There are a lot of things I want my nephew to know about when he gets older: the joy of coloring, the fun of reading books, the excitement of music and the happiness of using his imagination.
But, because he’s not quite 7 months old, it seems I may have to wait for him to discover all of this. However, I recently decided it was time to show him one of the greatest TV shows created – “Sesame Street.”
The popular program is celebrating its 50th anniversary this year; five decades of sunny days sweeping the clouds away with a group of unique residents. I’m of the opinion that most people have watched the show at some time in their life either as a child, parent, grandparent or other caregiver.
As my nephew was sitting in my lap, I held up my phone so he could watch YouTube videos of the theme song. He started smiling and reaching for my phone as the digital clips played. This baby must love “Sesame Street,” I thought. Why else would he grab toward the images on the screen?
When I showed him the “Fraggle Rock” opening credits and a performance by the UW varsity band, he didn’t have the same reaction. (Maybe those require a more mature taste of someone who is, say, 9 months old.)
I strongly support “Sesame Street” because of what it teaches children. It’s the show that reinforced learning about the alphabet, counting, friendship, celebrating diversity and emotions. “Sesame Street” also has some pretty catchy tunes (in fact, as I write this the song “I’ve Got a New Way to Walk” is running through my head).
It’s been some time since I watched an entire episode of the children’s program, but I have seen clips of celebrities working with my favorite characters to teach lessons like delayed gratification and respect.
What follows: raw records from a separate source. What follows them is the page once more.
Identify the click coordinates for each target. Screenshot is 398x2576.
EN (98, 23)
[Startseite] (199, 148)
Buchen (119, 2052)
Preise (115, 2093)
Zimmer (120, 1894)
I’m assuming some of the storylines have been recycled from when I watched the show as a young child, but with different characters. I am aware new characters have been added like Julia, who is autistic, to teach children about people with different abilities.
I’m hoping my nephew will want to watch “Sesame Street” and fall in love with the characters. I’m rooting for Grover, Cookie Monster, Oscar the Grouch and Mr. Snuffleupagus, but if he ends of loving Elmo, I’ll have to accept that. (Hey, after living through the great Elmo craze of the ‘90s, the red monster tends to be on the lower end of my favorite “Sesame Street” residents list.)
And I’m hoping there will be plenty of other children who will learn from the friendliest neighborhood to ever exist, because everyone deserves to know how to get to Sesame Street.